**SELECTED EXTRACT:**
Ditumabo Falls is one of the key attractions of the province of Aurora. Though currently the site of an ongoing hydroelectric project, the falls is still one enchanting site to behold and certainly worth the visit. It towers more than a hundred feet above a wide basin and imposing cliffs on both sides hem the falls itself. The locals have nicknamed it “the mother falls.” The trek alone to the falls is a “treat in itself. One gets to pass through lush vegetation, large boulders, a number of sprays and small waterfalls, and cross several streams and rivulets. There are wooden footways already in place; perhaps to aid the construction crews ferrying supplies to the small dam being constructed near the falls.
There are no campsites in the area, although there are several wide cottages about 100 meters from the waterfalls. At the time of our visit, these simple sheds were free for our use. – waypoints.ph
The crystal clear water of Ditumabo Falls gushes endlessly, flowing and twisting among countless rocks and boulders. The trek to the falls traverses several kilometers through the river and over a few steep mountain trails surrounding the falls on both banks. Occasionally, the trekker will unavoidably come upon fallen or cut logs that serve as either natural bridges or obstacles. Approximately 140 feet high, the falls are surrounded by huge cliffs-an unforgettable sight for nature lovers! – aurora.ph
At 140 feet, Ditumabo Falls is nothing short of spectacular. It is located within Ditumabo-Diteki Watershed reservation and can be reached on foot from jump-off point less than an hour. This natural wonder is set against towering hardwood trees and exotic flora, and is adjacent to the rich ecosystem of Mount Danayag. – sanluisaurora.ph
This amazing wonder is not called Aurora’s “Mother Falls” for nothing. Standing more than a hundred feet, water thunders as it hits the catch basin. I watched in awe as the spray swirled around us. Standing a few feet away from the falls, I could certainly feel its power.

**DATA EXTRACT:**
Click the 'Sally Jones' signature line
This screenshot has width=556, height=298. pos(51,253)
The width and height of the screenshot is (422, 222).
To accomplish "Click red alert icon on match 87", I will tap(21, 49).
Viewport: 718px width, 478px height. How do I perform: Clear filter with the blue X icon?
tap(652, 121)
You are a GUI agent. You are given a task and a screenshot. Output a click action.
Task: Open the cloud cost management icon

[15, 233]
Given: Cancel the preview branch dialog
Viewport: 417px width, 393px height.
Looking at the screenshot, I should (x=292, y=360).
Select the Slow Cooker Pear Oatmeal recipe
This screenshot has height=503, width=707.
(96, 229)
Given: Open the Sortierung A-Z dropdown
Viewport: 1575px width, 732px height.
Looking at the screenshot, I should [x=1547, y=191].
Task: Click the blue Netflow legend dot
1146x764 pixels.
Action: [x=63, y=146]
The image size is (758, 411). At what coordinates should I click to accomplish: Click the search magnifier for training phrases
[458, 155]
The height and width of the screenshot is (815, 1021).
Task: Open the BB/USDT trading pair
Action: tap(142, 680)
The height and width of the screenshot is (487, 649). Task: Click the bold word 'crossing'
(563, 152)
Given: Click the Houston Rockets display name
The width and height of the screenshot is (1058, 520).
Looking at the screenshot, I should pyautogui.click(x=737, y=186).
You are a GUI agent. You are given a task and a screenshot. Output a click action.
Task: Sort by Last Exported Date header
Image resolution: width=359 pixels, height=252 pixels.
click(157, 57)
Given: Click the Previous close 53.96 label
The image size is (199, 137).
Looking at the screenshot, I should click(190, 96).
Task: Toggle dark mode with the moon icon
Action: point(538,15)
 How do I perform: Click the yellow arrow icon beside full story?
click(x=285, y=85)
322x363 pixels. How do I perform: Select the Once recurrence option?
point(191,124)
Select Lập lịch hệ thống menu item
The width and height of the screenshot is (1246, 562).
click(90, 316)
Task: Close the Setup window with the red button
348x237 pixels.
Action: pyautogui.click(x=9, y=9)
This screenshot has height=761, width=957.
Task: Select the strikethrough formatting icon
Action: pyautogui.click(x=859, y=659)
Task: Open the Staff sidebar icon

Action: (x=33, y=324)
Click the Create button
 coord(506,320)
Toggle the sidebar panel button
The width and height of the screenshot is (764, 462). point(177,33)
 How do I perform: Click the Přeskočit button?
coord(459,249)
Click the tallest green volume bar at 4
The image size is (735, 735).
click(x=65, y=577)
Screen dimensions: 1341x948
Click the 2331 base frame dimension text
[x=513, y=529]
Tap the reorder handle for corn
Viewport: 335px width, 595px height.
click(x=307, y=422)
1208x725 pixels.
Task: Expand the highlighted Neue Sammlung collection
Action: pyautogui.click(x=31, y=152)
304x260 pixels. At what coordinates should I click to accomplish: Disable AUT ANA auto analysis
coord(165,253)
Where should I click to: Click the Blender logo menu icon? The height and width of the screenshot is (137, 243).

**GOAL:**
Reproduce the passage about Ditumabo Falls in full, word for word and without alteration.

**EXERCISE RESPONSE:**
Ditumabo Falls is one of the key attractions of the province of Aurora. Though currently the site of an ongoing hydroelectric project, the falls is still one enchanting site to behold and certainly worth the visit. It towers more than a hundred feet above a wide basin and imposing cliffs on both sides hem the falls itself. The locals have nicknamed it “the mother falls.” The trek alone to the falls is a “treat in itself. One gets to pass through lush vegetation, large boulders, a number of sprays and small waterfalls, and cross several streams and rivulets. There are wooden footways already in place; perhaps to aid the construction crews ferrying supplies to the small dam being constructed near the falls.
There are no campsites in the area, although there are several wide cottages about 100 meters from the waterfalls. At the time of our visit, these simple sheds were free for our use. – waypoints.ph
The crystal clear water of Ditumabo Falls gushes endlessly, flowing and twisting among countless rocks and boulders. The trek to the falls traverses several kilometers through the river and over a few steep mountain trails surrounding the falls on both banks. Occasionally, the trekker will unavoidably come upon fallen or cut logs that serve as either natural bridges or obstacles. Approximately 140 feet high, the falls are surrounded by huge cliffs-an unforgettable sight for nature lovers! – aurora.ph
At 140 feet, Ditumabo Falls is nothing short of spectacular. It is located within Ditumabo-Diteki Watershed reservation and can be reached on foot from jump-off point less than an hour. This natural wonder is set against towering hardwood trees and exotic flora, and is adjacent to the rich ecosystem of Mount Danayag. – sanluisaurora.ph
This amazing wonder is not called Aurora’s “Mother Falls” for nothing. Standing more than a hundred feet, water thunders as it hits the catch basin. I watched in awe as the spray swirled around us. Standing a few feet away from the falls, I could certainly feel its power.